*Goal*
Please put the data below into a Markdown table with two columns, Row and Line. Give each line its own numbered row, and leave out any blank lines.

* Begin Provided records *

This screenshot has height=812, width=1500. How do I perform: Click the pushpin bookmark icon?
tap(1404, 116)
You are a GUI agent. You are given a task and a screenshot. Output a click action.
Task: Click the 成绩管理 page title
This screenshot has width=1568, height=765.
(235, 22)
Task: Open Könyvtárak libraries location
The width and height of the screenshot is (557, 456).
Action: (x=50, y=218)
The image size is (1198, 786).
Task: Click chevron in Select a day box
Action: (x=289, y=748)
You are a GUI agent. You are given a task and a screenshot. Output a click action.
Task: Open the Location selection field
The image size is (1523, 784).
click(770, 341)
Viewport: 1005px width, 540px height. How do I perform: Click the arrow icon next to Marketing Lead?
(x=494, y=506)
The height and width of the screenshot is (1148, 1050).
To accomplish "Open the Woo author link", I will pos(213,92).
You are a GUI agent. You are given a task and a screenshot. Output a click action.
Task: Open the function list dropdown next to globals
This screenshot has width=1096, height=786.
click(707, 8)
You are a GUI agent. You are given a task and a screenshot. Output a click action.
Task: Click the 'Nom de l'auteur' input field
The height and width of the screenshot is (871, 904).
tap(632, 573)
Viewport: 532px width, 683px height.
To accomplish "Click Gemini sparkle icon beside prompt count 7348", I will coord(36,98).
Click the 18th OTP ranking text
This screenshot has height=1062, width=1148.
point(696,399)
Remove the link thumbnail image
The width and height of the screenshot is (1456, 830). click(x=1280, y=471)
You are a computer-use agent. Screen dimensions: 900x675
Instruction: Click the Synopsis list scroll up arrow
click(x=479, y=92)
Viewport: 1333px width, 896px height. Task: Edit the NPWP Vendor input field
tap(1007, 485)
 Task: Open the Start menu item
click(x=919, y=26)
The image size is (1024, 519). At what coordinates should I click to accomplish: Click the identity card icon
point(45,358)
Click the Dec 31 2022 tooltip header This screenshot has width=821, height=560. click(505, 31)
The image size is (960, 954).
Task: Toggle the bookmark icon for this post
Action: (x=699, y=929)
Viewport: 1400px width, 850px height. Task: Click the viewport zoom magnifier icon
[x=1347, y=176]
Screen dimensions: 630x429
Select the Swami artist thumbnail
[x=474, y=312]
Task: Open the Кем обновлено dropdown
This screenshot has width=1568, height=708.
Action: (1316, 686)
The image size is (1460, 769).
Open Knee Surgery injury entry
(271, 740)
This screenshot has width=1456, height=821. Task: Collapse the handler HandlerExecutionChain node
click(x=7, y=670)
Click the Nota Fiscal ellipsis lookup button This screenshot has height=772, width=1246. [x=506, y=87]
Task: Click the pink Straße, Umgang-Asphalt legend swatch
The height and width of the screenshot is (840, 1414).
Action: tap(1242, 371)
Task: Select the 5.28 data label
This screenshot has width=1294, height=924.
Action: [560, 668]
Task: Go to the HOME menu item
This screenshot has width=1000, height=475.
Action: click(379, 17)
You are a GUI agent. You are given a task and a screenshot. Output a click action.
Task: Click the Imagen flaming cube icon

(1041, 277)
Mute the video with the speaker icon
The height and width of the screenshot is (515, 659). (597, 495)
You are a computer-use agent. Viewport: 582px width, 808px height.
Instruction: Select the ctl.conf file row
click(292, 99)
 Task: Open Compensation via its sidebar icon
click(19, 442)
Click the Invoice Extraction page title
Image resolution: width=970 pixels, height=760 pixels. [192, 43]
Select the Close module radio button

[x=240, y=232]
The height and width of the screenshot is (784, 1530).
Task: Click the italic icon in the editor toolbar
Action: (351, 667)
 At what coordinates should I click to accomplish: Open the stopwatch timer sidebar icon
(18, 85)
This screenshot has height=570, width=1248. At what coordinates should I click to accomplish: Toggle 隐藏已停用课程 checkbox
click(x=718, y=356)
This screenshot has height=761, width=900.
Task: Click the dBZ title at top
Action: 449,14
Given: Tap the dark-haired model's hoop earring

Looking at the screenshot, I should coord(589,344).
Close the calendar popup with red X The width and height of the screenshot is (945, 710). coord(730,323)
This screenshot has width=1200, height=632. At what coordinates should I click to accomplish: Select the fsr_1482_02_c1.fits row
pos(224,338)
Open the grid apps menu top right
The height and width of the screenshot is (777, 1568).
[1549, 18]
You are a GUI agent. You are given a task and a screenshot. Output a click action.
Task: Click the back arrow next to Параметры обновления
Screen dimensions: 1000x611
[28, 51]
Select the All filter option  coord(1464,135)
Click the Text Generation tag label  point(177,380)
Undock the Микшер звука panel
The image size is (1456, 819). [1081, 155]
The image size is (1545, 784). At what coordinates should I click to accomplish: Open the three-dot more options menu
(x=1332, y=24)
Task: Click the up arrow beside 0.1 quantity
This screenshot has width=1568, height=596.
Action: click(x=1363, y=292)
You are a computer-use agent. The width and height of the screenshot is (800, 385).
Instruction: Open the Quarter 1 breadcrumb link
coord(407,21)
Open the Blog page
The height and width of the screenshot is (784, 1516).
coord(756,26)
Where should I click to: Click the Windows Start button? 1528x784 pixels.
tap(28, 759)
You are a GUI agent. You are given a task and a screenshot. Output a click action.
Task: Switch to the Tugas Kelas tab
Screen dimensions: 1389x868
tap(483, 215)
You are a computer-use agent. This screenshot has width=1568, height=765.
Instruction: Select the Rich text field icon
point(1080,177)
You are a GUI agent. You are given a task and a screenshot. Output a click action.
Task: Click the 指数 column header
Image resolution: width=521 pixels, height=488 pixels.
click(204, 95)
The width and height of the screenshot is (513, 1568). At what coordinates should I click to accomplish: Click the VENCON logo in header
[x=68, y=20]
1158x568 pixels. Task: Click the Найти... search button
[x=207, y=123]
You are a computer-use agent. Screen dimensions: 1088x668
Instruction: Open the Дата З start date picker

* End Provided records *

*Solution to this task*
| Row | Line |
|---|---|
| 1 | This screenshot has height=812, width=1500. How do I perform: Click the pushpin bookmark icon? |
| 2 | tap(1404, 116) |
| 3 | You are a GUI agent. You are given a task and a screenshot. Output a click action. |
| 4 | Task: Click the 成绩管理 page title |
| 5 | This screenshot has width=1568, height=765. |
| 6 | (235, 22) |
| 7 | Task: Open Könyvtárak libraries location |
| 8 | The width and height of the screenshot is (557, 456). |
| 9 | Action: (x=50, y=218) |
| 10 | The image size is (1198, 786). |
| 11 | Task: Click chevron in Select a day box |
| 12 | Action: (x=289, y=748) |
| 13 | You are a GUI agent. You are given a task and a screenshot. Output a click action. |
| 14 | Task: Open the Location selection field |
| 15 | The image size is (1523, 784). |
| 16 | click(770, 341) |
| 17 | Viewport: 1005px width, 540px height. How do I perform: Click the arrow icon next to Marketing Lead? |
| 18 | (x=494, y=506) |
| 19 | The height and width of the screenshot is (1148, 1050). |
| 20 | To accomplish "Open the Woo author link", I will pos(213,92). |
| 21 | You are a GUI agent. You are given a task and a screenshot. Output a click action. |
| 22 | Task: Open the function list dropdown next to globals |
| 23 | This screenshot has width=1096, height=786. |
| 24 | click(707, 8) |
| 25 | You are a GUI agent. You are given a task and a screenshot. Output a click action. |
| 26 | Task: Click the 'Nom de l'auteur' input field |
| 27 | The height and width of the screenshot is (871, 904). |
| 28 | tap(632, 573) |
| 29 | Viewport: 532px width, 683px height. |
| 30 | To accomplish "Click Gemini sparkle icon beside prompt count 7348", I will coord(36,98). |
| 31 | Click the 18th OTP ranking text |
| 32 | This screenshot has height=1062, width=1148. |
| 33 | point(696,399) |
| 34 | Remove the link thumbnail image |
| 35 | The width and height of the screenshot is (1456, 830). click(x=1280, y=471) |
| 36 | You are a computer-use agent. Screen dimensions: 900x675 |
| 37 | Instruction: Click the Synopsis list scroll up arrow |
| 38 | click(x=479, y=92) |
| 39 | Viewport: 1333px width, 896px height. Task: Edit the NPWP Vendor input field |
| 40 | tap(1007, 485) |
| 41 |  Task: Open the Start menu item |
| 42 | click(x=919, y=26) |
| 43 | The image size is (1024, 519). At what coordinates should I click to accomplish: Click the identity card icon |
| 44 | point(45,358) |
| 45 | Click the Dec 31 2022 tooltip header This screenshot has width=821, height=560. click(505, 31) |
| 46 | The image size is (960, 954). |
| 47 | Task: Toggle the bookmark icon for this post |
| 48 | Action: (x=699, y=929) |
| 49 | Viewport: 1400px width, 850px height. Task: Click the viewport zoom magnifier icon |
| 50 | [x=1347, y=176] |
| 51 | Screen dimensions: 630x429 |
| 52 | Select the Swami artist thumbnail |
| 53 | [x=474, y=312] |
| 54 | Task: Open the Кем обновлено dropdown |
| 55 | This screenshot has width=1568, height=708. |
| 56 | Action: (1316, 686) |
| 57 | The image size is (1460, 769). |
| 58 | Open Knee Surgery injury entry |
| 59 | (271, 740) |
| 60 | This screenshot has width=1456, height=821. Task: Collapse the handler HandlerExecutionChain node |
| 61 | click(x=7, y=670) |
| 62 | Click the Nota Fiscal ellipsis lookup button This screenshot has height=772, width=1246. [x=506, y=87] |
| 63 | Task: Click the pink Straße, Umgang-Asphalt legend swatch |
| 64 | The height and width of the screenshot is (840, 1414). |
| 65 | Action: tap(1242, 371) |
| 66 | Task: Select the 5.28 data label |
| 67 | This screenshot has width=1294, height=924. |
| 68 | Action: [560, 668] |
| 69 | Task: Go to the HOME menu item |
| 70 | This screenshot has width=1000, height=475. |
| 71 | Action: click(379, 17) |
| 72 | You are a GUI agent. You are given a task and a screenshot. Output a click action. |
| 73 | Task: Click the Imagen flaming cube icon |
| 74 | (1041, 277) |
| 75 | Mute the video with the speaker icon |
| 76 | The height and width of the screenshot is (515, 659). (597, 495) |
| 77 | You are a computer-use agent. Viewport: 582px width, 808px height. |
| 78 | Instruction: Select the ctl.conf file row |
| 79 | click(292, 99) |
| 80 |  Task: Open Compensation via its sidebar icon |
| 81 | click(19, 442) |
| 82 | Click the Invoice Extraction page title |
| 83 | Image resolution: width=970 pixels, height=760 pixels. [192, 43] |
| 84 | Select the Close module radio button |
| 85 | [x=240, y=232] |
| 86 | The height and width of the screenshot is (784, 1530). |
| 87 | Task: Click the italic icon in the editor toolbar |
| 88 | Action: (351, 667) |
| 89 |  At what coordinates should I click to accomplish: Open the stopwatch timer sidebar icon |
| 90 | (18, 85) |
| 91 | This screenshot has height=570, width=1248. At what coordinates should I click to accomplish: Toggle 隐藏已停用课程 checkbox |
| 92 | click(x=718, y=356) |
| 93 | This screenshot has height=761, width=900. |
| 94 | Task: Click the dBZ title at top |
| 95 | Action: 449,14 |
| 96 | Given: Tap the dark-haired model's hoop earring |
| 97 | Looking at the screenshot, I should coord(589,344). |
| 98 | Close the calendar popup with red X The width and height of the screenshot is (945, 710). coord(730,323) |
| 99 | This screenshot has width=1200, height=632. At what coordinates should I click to accomplish: Select the fsr_1482_02_c1.fits row |
| 100 | pos(224,338) |
| 101 | Open the grid apps menu top right |
| 102 | The height and width of the screenshot is (777, 1568). |
| 103 | [1549, 18] |
| 104 | You are a GUI agent. You are given a task and a screenshot. Output a click action. |
| 105 | Task: Click the back arrow next to Параметры обновления |
| 106 | Screen dimensions: 1000x611 |
| 107 | [28, 51] |
| 108 | Select the All filter option  coord(1464,135) |
| 109 | Click the Text Generation tag label  point(177,380) |
| 110 | Undock the Микшер звука panel |
| 111 | The image size is (1456, 819). [1081, 155] |
| 112 | The image size is (1545, 784). At what coordinates should I click to accomplish: Open the three-dot more options menu |
| 113 | (x=1332, y=24) |
| 114 | Task: Click the up arrow beside 0.1 quantity |
| 115 | This screenshot has width=1568, height=596. |
| 116 | Action: click(x=1363, y=292) |
| 117 | You are a computer-use agent. The width and height of the screenshot is (800, 385). |
| 118 | Instruction: Open the Quarter 1 breadcrumb link |
| 119 | coord(407,21) |
| 120 | Open the Blog page |
| 121 | The height and width of the screenshot is (784, 1516). |
| 122 | coord(756,26) |
| 123 | Where should I click to: Click the Windows Start button? 1528x784 pixels. |
| 124 | tap(28, 759) |
| 125 | You are a GUI agent. You are given a task and a screenshot. Output a click action. |
| 126 | Task: Switch to the Tugas Kelas tab |
| 127 | Screen dimensions: 1389x868 |
| 128 | tap(483, 215) |
| 129 | You are a computer-use agent. This screenshot has width=1568, height=765. |
| 130 | Instruction: Select the Rich text field icon |
| 131 | point(1080,177) |
| 132 | You are a GUI agent. You are given a task and a screenshot. Output a click action. |
| 133 | Task: Click the 指数 column header |
| 134 | Image resolution: width=521 pixels, height=488 pixels. |
| 135 | click(204, 95) |
| 136 | The width and height of the screenshot is (513, 1568). At what coordinates should I click to accomplish: Click the VENCON logo in header |
| 137 | [x=68, y=20] |
| 138 | 1158x568 pixels. Task: Click the Найти... search button |
| 139 | [x=207, y=123] |
| 140 | You are a computer-use agent. Screen dimensions: 1088x668 |
| 141 | Instruction: Open the Дата З start date picker |